Skipping over a bunch of toolmaking again; I made a set of dies to punch my own valves to a consistent range of sizes. I also got hold of some special thicker (very expensive) leather that is better-suited for the largest valves. I made the new valve restraint pins from 24 S.W.G. stainless steel spring wire. I have switched to using gum arabic to glue the valves to the reed pans; it is plenty strong enough when dry, easy to use and non-messy, and very easily removed with a little warm water on a cotton bud when you need to replace a problematic valve. I lightly cleaned all the reeds, and where necessary shimmed the slots in the reed pan to get the reeds to fit snugly.

The strap-adjuster thumb screws were the wrong ones for the instrument; the thread didn’t fit the captive nuts. To cut a long story short, I decided to make all new nuts and screws with an M3 thread.

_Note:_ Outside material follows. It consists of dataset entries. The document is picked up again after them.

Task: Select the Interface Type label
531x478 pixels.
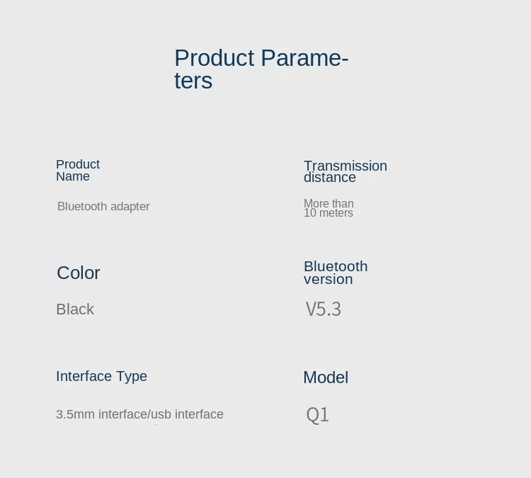Action: pyautogui.click(x=101, y=376)
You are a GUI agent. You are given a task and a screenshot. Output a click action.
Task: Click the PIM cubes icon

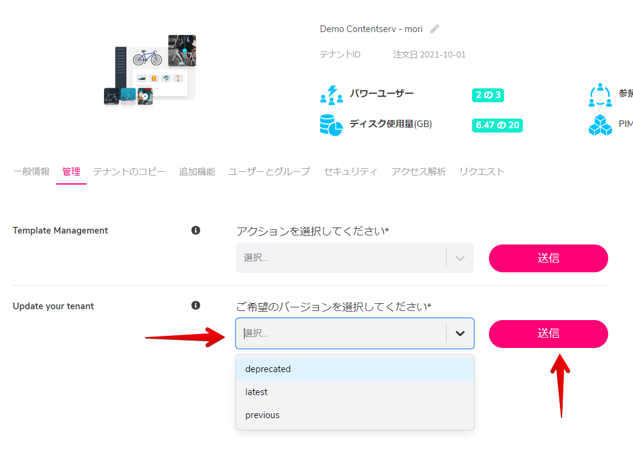(x=600, y=125)
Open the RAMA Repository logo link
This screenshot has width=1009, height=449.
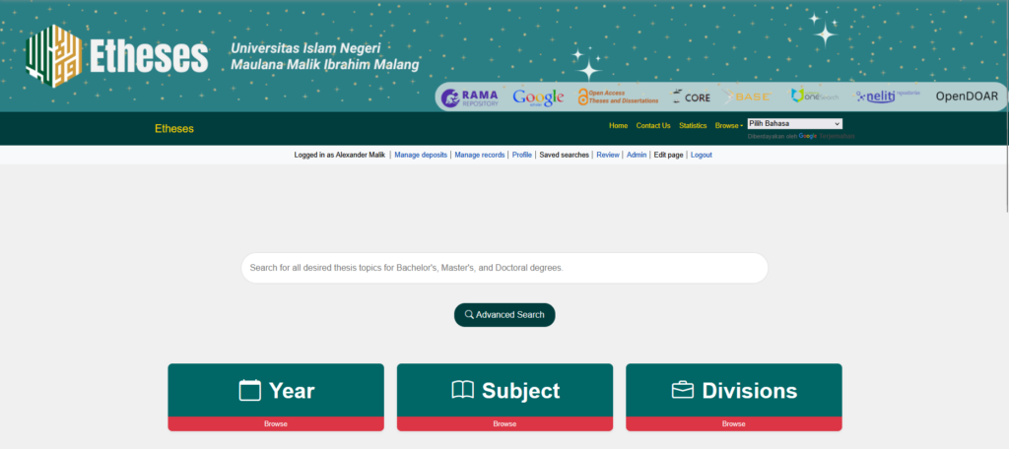[470, 96]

Luckily I was able to reuse the tiny wood screws; finding replacements for them might have been tricky.

I’m quite proud of these thumb screws; it may seem like a trivial detail but the first ones I made were pretty bad in comparison, and I really think I have got the hang of them now. If you dig back through my Instagram page, somewhere in there is a post describing my process.

There’s quite a bit going on in these next two pictures. Firstly, notice the bottom half of the wall is ebony (original to this instrument), the middle section is mahogany (probably came from a different vintage instrument), and then there’s what appears to be another ebony section between the mahogany and the metal plate. I needed to add the second black section as a spacer to make the boxes a bit deeper, because the action levers were hitting the bushing boards. It is made from a manufactured ebony substitute called Rocklite Ebano. Although I needed to do this for mechanical reasons, I actually think the three-layer effect looks quite unique and attractive.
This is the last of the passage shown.